**DIRECTION**
Quote the records below verbatim, from the line that contains "Click the white" through the line that contains "Action: [827, 639]", and give nothing else.

**DATA IN THIS EXERCISE**

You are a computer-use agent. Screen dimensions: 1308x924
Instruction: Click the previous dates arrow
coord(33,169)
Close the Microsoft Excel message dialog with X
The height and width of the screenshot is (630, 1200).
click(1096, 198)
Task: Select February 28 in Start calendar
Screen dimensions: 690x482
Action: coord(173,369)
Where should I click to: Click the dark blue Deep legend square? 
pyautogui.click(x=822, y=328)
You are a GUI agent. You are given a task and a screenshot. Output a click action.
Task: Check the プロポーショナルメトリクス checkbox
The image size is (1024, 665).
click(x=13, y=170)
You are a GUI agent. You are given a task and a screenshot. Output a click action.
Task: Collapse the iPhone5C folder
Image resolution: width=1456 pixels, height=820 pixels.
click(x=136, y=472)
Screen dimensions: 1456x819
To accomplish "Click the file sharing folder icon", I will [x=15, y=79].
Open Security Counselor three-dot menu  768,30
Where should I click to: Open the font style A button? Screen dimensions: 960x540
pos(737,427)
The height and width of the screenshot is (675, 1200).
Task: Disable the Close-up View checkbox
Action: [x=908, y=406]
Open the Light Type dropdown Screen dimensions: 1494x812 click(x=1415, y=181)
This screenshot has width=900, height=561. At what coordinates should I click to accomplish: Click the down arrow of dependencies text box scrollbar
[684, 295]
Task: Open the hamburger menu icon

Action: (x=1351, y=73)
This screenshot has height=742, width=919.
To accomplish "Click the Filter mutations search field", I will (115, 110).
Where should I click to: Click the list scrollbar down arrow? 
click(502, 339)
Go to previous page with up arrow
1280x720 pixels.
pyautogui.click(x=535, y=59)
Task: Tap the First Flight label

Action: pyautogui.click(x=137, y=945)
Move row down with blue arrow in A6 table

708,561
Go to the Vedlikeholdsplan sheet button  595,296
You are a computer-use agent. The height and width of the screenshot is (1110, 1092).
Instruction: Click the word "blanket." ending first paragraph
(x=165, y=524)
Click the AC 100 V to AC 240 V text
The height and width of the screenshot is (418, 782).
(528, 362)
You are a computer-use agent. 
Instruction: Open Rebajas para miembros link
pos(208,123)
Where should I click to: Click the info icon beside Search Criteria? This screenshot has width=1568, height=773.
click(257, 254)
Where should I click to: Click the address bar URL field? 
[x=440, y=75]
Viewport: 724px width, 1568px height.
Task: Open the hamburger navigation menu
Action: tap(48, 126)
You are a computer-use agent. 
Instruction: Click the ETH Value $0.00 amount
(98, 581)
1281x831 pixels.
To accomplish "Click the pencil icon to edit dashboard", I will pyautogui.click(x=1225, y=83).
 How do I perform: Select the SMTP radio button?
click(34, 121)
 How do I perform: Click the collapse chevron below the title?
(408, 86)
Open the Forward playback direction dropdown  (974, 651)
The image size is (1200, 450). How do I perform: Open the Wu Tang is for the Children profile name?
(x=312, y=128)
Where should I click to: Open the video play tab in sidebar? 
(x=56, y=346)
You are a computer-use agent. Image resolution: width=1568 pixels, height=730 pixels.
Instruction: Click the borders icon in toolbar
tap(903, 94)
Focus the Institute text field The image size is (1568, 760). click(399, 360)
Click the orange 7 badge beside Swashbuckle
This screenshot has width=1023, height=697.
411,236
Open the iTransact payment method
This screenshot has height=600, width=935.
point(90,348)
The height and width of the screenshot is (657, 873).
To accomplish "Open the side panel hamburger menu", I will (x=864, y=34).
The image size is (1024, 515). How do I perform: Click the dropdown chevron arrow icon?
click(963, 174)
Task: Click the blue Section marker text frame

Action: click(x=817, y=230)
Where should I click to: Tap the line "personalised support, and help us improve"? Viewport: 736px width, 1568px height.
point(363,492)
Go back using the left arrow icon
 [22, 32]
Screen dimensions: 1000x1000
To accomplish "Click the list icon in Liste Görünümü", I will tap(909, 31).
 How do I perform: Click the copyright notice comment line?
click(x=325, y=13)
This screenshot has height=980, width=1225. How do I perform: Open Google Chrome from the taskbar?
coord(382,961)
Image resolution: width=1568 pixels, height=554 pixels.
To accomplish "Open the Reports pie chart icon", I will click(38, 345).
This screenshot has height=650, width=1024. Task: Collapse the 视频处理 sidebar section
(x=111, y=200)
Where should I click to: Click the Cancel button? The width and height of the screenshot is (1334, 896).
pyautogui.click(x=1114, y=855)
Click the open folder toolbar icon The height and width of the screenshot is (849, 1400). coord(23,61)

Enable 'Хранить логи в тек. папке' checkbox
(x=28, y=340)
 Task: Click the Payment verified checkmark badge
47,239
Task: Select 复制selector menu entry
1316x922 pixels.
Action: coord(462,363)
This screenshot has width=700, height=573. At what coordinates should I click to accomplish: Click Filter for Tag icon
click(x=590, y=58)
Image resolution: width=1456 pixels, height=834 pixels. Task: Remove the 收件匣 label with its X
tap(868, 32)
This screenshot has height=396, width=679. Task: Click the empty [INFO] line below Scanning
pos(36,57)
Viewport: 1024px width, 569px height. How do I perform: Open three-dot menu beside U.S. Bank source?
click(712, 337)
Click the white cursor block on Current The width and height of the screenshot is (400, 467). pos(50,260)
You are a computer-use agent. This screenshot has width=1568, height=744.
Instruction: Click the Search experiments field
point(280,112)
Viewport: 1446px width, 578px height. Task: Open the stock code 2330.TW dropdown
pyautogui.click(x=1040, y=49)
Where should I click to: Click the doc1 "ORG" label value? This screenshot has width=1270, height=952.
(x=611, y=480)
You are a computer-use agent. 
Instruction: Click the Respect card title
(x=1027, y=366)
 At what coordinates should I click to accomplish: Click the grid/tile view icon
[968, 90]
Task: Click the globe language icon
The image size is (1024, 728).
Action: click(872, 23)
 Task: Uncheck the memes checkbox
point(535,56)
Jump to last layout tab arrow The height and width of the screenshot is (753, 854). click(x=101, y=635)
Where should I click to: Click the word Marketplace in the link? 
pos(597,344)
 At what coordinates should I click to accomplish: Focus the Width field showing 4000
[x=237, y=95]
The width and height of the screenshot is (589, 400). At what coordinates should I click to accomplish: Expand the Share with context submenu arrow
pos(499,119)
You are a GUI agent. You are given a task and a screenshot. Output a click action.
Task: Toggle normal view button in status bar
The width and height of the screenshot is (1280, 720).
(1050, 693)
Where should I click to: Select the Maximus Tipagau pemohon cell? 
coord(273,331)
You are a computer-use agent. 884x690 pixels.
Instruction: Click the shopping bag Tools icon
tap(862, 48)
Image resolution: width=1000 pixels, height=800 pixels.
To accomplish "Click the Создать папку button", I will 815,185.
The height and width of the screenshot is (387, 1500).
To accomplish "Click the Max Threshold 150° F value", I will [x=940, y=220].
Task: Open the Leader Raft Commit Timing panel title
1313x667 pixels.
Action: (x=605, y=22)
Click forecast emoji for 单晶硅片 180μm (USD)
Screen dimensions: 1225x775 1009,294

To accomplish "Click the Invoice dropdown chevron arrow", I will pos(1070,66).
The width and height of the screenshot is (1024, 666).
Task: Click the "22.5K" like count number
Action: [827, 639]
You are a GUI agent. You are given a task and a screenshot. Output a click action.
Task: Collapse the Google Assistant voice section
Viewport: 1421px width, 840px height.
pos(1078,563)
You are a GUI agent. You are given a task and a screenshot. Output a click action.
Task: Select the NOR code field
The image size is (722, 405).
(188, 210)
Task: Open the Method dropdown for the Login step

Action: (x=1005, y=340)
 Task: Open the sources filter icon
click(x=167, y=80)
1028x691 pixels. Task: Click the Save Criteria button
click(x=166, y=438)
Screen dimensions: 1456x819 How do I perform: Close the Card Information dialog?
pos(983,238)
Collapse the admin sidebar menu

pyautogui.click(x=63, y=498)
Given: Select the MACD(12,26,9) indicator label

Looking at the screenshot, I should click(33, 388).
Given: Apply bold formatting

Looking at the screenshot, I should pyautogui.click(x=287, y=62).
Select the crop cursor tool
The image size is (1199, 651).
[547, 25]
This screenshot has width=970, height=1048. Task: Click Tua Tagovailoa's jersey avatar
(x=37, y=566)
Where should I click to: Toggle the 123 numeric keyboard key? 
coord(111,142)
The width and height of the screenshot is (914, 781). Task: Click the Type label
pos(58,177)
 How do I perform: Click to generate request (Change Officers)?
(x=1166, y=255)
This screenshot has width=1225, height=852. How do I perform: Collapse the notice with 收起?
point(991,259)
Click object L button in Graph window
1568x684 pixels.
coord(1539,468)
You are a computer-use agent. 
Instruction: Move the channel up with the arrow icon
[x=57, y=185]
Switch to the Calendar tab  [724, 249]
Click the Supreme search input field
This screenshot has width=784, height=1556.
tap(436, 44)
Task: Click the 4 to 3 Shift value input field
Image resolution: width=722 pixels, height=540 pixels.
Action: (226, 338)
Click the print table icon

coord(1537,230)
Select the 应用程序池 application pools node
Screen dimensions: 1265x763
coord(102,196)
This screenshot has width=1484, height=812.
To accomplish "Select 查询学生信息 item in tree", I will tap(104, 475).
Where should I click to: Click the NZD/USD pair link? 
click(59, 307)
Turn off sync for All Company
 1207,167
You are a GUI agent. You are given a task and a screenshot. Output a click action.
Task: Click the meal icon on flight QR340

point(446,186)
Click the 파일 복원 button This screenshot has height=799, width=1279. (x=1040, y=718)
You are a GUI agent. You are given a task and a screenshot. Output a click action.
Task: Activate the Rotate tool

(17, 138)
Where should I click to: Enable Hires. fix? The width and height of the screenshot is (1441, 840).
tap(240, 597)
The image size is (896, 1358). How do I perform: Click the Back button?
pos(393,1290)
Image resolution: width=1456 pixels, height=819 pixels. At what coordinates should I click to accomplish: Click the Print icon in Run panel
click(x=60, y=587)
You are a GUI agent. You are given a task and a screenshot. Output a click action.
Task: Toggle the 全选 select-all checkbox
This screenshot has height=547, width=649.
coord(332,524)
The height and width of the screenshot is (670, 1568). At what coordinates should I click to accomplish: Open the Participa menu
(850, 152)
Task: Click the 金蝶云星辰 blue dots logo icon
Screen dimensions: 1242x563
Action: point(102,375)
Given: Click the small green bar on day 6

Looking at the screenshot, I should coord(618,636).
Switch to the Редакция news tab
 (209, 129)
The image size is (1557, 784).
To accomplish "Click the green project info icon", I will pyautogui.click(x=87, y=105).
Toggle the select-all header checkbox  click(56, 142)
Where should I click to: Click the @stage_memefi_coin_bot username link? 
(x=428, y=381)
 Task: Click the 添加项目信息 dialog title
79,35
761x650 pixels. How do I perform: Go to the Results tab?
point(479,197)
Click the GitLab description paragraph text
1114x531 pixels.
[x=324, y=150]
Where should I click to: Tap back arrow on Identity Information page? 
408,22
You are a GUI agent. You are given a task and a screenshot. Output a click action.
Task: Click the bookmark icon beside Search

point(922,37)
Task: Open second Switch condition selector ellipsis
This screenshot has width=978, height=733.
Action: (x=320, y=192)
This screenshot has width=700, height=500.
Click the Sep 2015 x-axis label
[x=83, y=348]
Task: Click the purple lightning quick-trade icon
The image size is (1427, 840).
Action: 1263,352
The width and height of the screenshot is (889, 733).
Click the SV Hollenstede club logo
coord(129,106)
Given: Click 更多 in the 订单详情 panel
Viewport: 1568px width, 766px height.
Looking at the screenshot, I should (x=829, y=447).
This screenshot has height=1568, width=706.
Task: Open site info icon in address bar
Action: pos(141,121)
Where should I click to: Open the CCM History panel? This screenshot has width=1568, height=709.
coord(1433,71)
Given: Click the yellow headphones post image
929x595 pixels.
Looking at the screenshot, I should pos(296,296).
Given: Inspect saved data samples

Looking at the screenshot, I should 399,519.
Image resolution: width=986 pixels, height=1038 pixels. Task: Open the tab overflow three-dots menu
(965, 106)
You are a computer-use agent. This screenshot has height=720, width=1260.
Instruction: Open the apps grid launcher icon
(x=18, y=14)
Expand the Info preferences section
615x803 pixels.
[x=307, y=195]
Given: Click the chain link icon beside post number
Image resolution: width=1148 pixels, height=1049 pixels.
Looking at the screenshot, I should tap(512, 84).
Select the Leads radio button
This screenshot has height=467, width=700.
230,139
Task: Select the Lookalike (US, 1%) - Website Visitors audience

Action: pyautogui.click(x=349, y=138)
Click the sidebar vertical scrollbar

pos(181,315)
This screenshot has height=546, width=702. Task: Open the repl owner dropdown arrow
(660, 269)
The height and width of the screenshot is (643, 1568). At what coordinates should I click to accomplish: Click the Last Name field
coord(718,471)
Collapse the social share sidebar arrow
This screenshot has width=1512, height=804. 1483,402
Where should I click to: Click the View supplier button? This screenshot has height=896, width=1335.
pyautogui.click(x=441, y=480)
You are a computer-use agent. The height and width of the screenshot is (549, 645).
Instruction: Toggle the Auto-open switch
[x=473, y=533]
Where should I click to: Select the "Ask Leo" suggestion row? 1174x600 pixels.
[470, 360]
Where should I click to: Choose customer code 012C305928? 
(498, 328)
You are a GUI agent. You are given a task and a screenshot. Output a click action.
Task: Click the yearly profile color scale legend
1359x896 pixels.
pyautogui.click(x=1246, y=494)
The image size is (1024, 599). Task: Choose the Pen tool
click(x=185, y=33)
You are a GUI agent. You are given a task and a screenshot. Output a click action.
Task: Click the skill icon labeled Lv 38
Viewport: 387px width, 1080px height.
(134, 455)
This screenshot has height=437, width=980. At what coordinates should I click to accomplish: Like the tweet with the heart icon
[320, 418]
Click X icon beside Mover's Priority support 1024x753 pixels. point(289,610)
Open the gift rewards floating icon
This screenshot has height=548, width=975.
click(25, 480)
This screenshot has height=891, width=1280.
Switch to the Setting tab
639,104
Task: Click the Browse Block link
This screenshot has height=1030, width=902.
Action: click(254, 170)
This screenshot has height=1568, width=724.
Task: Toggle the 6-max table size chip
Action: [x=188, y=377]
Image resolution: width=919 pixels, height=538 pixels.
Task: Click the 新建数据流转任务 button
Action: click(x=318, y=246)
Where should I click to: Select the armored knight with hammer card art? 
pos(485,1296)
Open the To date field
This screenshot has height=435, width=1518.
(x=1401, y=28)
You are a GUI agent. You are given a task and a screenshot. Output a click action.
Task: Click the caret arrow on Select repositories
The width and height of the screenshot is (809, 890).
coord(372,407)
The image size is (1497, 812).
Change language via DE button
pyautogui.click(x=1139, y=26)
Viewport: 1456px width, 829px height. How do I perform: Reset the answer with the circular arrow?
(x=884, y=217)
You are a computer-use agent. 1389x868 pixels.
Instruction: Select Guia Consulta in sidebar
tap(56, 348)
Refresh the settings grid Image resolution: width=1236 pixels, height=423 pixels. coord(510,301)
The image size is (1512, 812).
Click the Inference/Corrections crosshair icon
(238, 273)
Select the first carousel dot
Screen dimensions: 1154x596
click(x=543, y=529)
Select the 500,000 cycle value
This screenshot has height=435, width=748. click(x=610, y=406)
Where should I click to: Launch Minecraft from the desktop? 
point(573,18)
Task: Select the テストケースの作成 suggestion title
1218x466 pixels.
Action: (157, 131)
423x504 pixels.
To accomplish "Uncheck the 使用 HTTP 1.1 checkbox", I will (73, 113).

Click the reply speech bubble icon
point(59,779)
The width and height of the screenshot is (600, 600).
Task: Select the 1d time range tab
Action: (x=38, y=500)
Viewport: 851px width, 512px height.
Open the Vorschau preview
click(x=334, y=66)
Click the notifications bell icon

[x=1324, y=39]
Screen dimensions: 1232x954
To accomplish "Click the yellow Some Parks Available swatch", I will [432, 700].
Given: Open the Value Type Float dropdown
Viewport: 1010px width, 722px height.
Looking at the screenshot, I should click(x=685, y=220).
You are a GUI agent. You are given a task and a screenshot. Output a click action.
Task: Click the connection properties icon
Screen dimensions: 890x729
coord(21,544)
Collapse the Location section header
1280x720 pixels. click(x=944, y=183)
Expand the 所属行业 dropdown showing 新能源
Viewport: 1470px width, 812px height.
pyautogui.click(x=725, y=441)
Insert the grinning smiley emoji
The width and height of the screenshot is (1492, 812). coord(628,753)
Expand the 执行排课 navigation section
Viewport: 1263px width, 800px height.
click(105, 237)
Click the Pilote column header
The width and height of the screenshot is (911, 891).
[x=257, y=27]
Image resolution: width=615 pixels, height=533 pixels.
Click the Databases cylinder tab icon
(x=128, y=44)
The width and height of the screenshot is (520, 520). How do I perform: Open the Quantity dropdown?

**SOLVED EXERCISE**
Click the white cursor block on Current The width and height of the screenshot is (400, 467). pos(50,260)
You are a computer-use agent. This screenshot has width=1568, height=744.
Instruction: Click the Search experiments field
point(280,112)
Viewport: 1446px width, 578px height. Task: Open the stock code 2330.TW dropdown
pyautogui.click(x=1040, y=49)
Where should I click to: Click the doc1 "ORG" label value? This screenshot has width=1270, height=952.
(x=611, y=480)
You are a computer-use agent. 
Instruction: Click the Respect card title
(x=1027, y=366)
 At what coordinates should I click to accomplish: Click the grid/tile view icon
[968, 90]
Task: Click the globe language icon
The image size is (1024, 728).
Action: click(872, 23)
 Task: Uncheck the memes checkbox
point(535,56)
Jump to last layout tab arrow The height and width of the screenshot is (753, 854). click(x=101, y=635)
Where should I click to: Click the word Marketplace in the link? 
pos(597,344)
 At what coordinates should I click to accomplish: Focus the Width field showing 4000
[x=237, y=95]
The width and height of the screenshot is (589, 400). At what coordinates should I click to accomplish: Expand the Share with context submenu arrow
pos(499,119)
You are a GUI agent. You are given a task and a screenshot. Output a click action.
Task: Toggle normal view button in status bar
The width and height of the screenshot is (1280, 720).
(1050, 693)
Where should I click to: Select the Maximus Tipagau pemohon cell? 
coord(273,331)
You are a computer-use agent. 884x690 pixels.
Instruction: Click the shopping bag Tools icon
tap(862, 48)
Image resolution: width=1000 pixels, height=800 pixels.
To accomplish "Click the Создать папку button", I will 815,185.
The height and width of the screenshot is (387, 1500).
To accomplish "Click the Max Threshold 150° F value", I will [x=940, y=220].
Task: Open the Leader Raft Commit Timing panel title
1313x667 pixels.
Action: (x=605, y=22)
Click forecast emoji for 单晶硅片 180μm (USD)
Screen dimensions: 1225x775 1009,294

To accomplish "Click the Invoice dropdown chevron arrow", I will pos(1070,66).
The width and height of the screenshot is (1024, 666).
Task: Click the "22.5K" like count number
Action: [827, 639]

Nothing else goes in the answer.